YACHT-Redaktion
· 13.07.2025
Im Amerika des 19. Jahrhunderts führte nach dem Ende des Bürgerkriegs die Industrialisierung von Sägewerken und die Verbesserung von Transportmöglichkeiten dazu, dass Leisten und Bretter als Standardware gehandelt wurden. Die dadurch erst möglich gewordene amerikanische Two-by-Four-Rahmenbaumethode im Hausbau benötigte zum Beispiel nur eine Wagenladung Leisten im Querschnitt von zirka fünf auf zehn Zentimeter, eine große Anzahl von Brettern und viele Nägel – dann konnte man sich auch ohne ausgebildete Zimmerer ein Haus bauen.
Dasselbe war auch im Bootsbau möglich. Fischer, Farmer und Händler zimmerten über einfachen Rahmen mit Brettern Arbeitsboote, genau auf ihren Bedarf zugeschnitten, und das zu einem günstigen Preis. Knickspanter mit Plattboden gab es schon immer; Dories, als stapelbare Arbeitsboote auf den Oberdecks der Fangschiffe mitgeführt, waren auch in Amerika bekannt.

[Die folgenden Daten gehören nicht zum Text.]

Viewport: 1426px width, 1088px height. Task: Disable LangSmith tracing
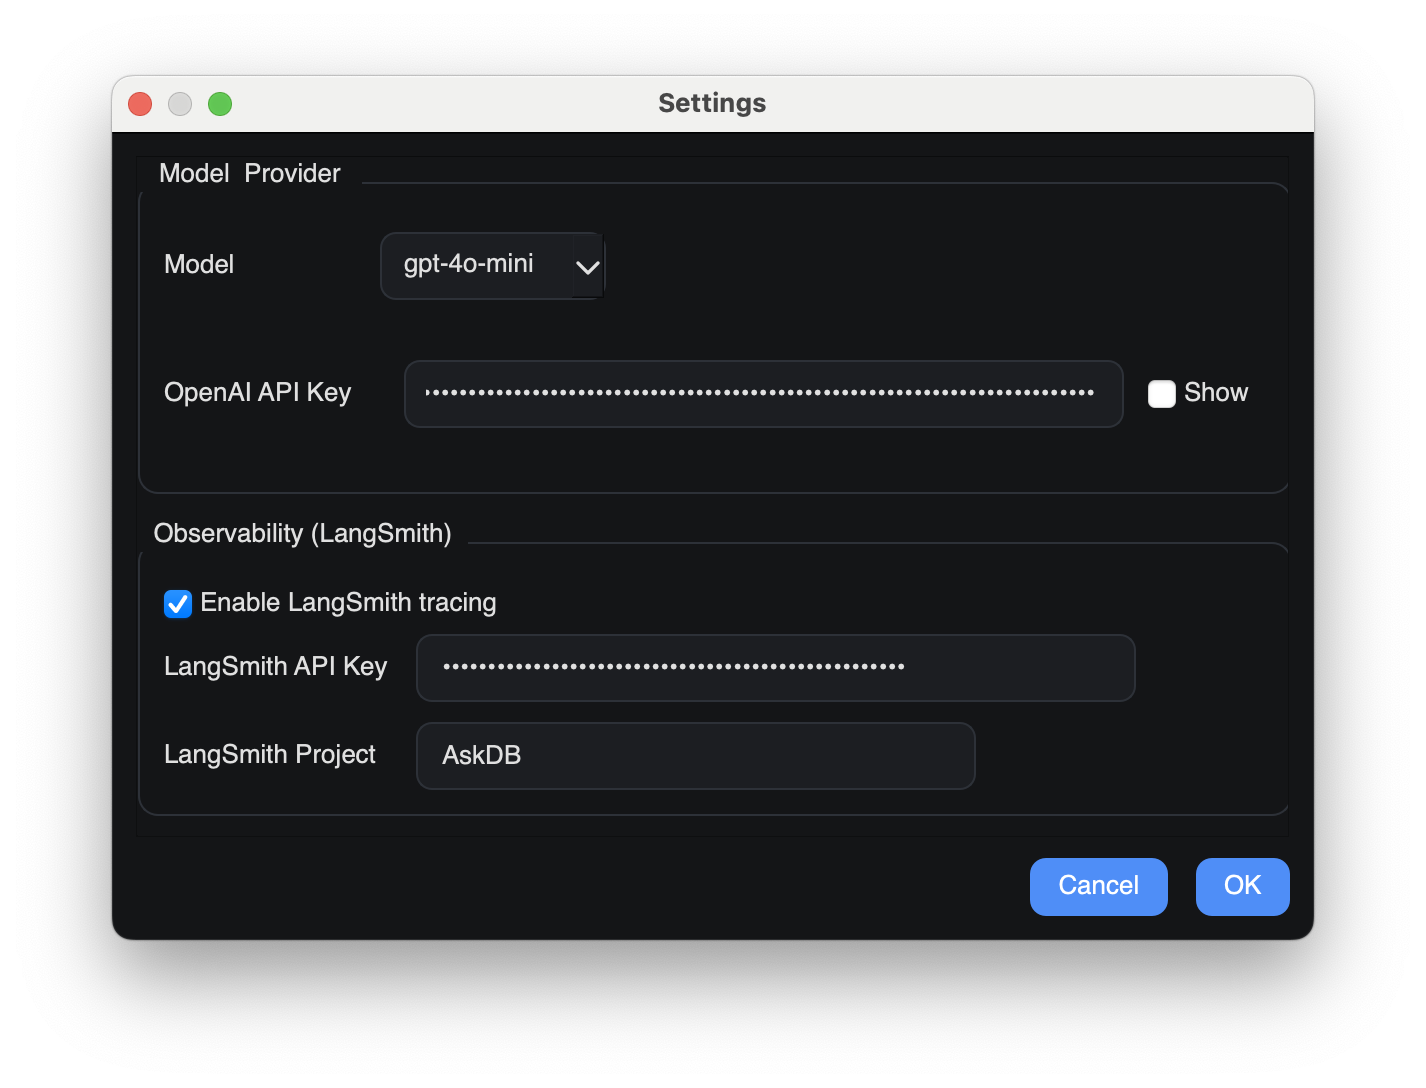coord(177,603)
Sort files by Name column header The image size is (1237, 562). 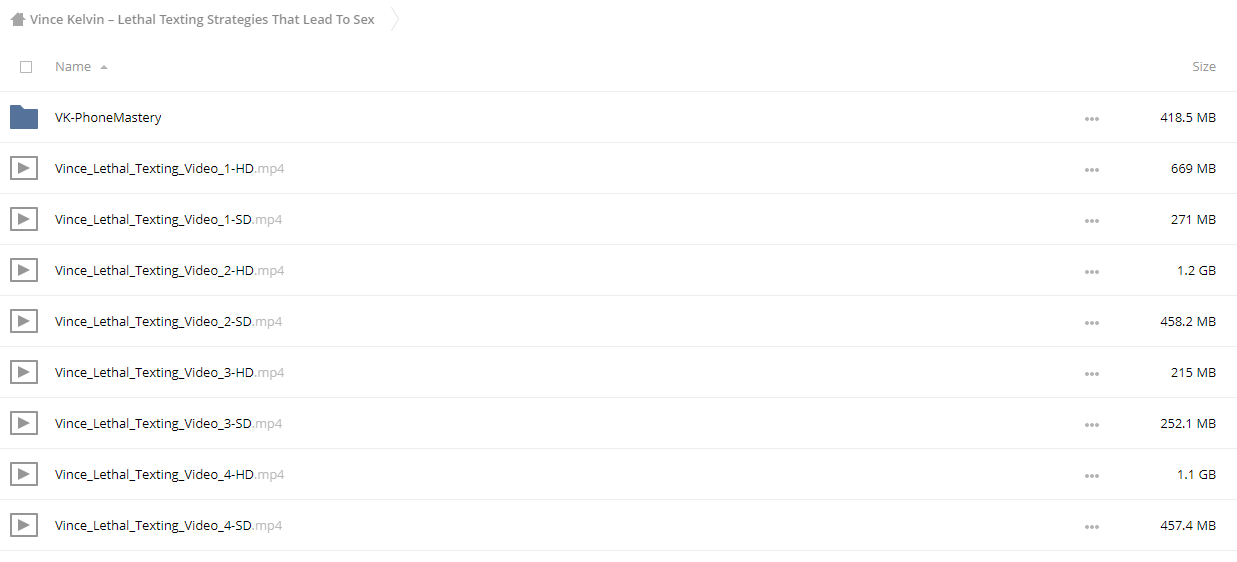pos(73,66)
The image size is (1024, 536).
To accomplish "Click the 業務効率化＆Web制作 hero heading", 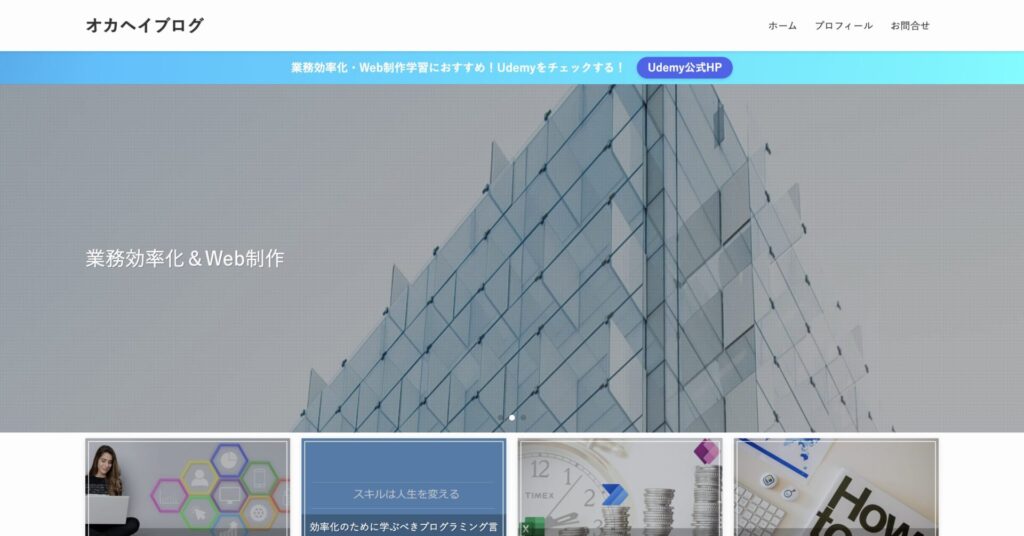I will pyautogui.click(x=185, y=258).
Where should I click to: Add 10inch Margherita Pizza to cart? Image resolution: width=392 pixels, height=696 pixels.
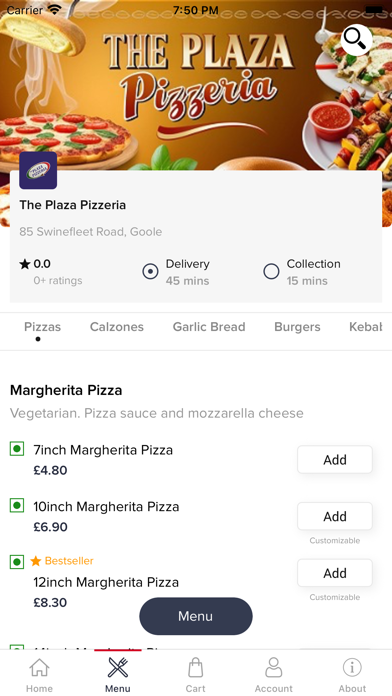(335, 516)
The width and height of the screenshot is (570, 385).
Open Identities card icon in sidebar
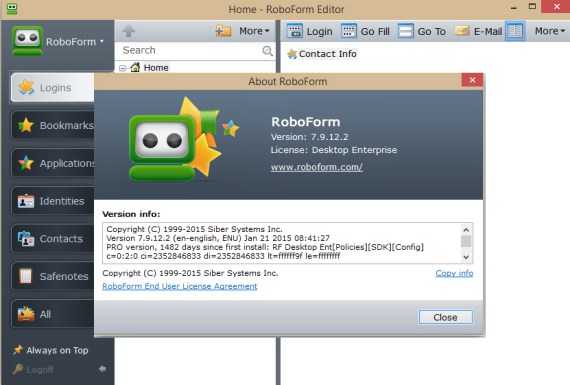[26, 201]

Für die Austernfischer in New Haven, die im Brackwasser des Long Island Sound ihre Muscheln kultivierten, war ein formstabiles Boot mit flachem Boden und meist rundem Hinterteil genau das Richtige, um driftend mit ihren Rechen auf dem gedeckten Heck stehend den kostbaren Fang direkt in die Mitte und somit den Schwerpunkt des Bootes zu hieven. Der Name Sharpie verdankte sich, so wird vermutet, den scharfen Kanten insbesondere des Bugbereichs.
Es wurde zwischen Einmann- und Zweimannbooten unterschieden. Erstere waren zirka acht Meter lang und konnten 75 bis 100 Bushel – der amerikanische Scheffel – transportieren. Letztere waren zirka zehn Meter lang und trugen 150 bis 175 Bushel. Ein Bushel konnte je nach Region 40 bis 75 Kilogramm betragen und wurde im Durchschnitt mit 55 Kilogramm berechnet.
Während die kleineren Sharpies mit einem Mast auskamen, hatten die größeren drei Mastspuren und konnten somit bei leichteren Winden im Sommer zwei und in den stürmischen Monaten einen Mast tragen. Der Bau eines sechs Meter langen Arbeitsbootes konnte von zwei Handwerkern in rund zwei Wochen geschafft werden.
Von den Anfängen in der Austernindustrie Connecticuts verbreitete sich das Sharpie innerhalb eines halben Jahrhunderts, dem spezifischen Bedarf der jeweiligen Aufgabe angepasst, zuerst in Binnen- oder küstennahen Gewässern, um sich schlussendlich auch als Yacht auf das offene Meer zu trauen.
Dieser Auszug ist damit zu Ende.